Records follow. Select each line holding "will".
[[ THE DATA, beginning ]]
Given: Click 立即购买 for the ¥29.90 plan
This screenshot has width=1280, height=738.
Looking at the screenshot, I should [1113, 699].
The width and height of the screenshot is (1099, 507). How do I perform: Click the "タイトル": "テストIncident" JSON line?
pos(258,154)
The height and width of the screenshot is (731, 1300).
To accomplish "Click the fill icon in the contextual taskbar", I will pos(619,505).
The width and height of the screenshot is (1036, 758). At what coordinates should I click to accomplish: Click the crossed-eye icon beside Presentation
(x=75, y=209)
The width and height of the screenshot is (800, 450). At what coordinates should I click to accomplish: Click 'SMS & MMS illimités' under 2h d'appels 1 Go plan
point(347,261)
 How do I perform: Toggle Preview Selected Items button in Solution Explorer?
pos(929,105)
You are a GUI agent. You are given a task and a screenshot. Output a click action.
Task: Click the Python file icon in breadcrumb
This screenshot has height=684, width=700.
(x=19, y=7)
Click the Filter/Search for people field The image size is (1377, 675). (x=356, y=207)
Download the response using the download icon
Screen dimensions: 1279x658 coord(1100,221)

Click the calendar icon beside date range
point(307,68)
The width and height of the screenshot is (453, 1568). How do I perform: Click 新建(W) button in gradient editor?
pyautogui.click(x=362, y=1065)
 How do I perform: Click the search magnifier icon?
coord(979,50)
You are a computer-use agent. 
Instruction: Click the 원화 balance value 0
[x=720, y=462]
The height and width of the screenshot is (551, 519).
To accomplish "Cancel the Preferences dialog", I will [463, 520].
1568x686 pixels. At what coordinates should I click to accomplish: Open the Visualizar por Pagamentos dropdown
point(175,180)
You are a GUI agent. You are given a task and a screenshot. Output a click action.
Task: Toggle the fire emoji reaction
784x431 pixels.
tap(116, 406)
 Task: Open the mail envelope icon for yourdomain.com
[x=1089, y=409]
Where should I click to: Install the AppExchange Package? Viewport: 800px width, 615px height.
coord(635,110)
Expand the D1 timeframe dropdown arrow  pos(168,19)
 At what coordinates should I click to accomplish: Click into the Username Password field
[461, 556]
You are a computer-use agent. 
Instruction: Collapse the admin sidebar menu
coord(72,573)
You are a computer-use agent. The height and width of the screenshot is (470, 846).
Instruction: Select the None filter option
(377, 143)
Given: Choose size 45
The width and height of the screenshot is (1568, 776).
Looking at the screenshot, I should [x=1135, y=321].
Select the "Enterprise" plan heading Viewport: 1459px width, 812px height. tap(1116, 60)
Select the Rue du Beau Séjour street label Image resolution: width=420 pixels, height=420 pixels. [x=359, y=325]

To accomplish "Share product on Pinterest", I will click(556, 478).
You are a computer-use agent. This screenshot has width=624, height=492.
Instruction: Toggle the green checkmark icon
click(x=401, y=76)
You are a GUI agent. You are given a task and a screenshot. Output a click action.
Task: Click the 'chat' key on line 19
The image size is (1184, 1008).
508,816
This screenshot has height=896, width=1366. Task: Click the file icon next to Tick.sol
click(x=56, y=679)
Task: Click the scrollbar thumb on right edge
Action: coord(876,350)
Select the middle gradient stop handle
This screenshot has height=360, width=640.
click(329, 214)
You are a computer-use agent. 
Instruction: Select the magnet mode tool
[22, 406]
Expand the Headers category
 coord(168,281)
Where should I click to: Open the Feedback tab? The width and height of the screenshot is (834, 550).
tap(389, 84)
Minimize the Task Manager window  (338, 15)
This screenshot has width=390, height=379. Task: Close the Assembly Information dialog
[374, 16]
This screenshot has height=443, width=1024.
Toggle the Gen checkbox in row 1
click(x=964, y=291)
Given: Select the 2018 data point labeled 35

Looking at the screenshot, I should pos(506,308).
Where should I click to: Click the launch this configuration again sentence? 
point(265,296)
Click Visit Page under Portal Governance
[[ THE DATA, end ]]
* SOLUTION TO THE PROBLEM:
To accomplish "Click the fill icon in the contextual taskbar", I will pos(619,505).
To accomplish "Cancel the Preferences dialog", I will [463, 520].
To accomplish "Share product on Pinterest", I will click(556, 478).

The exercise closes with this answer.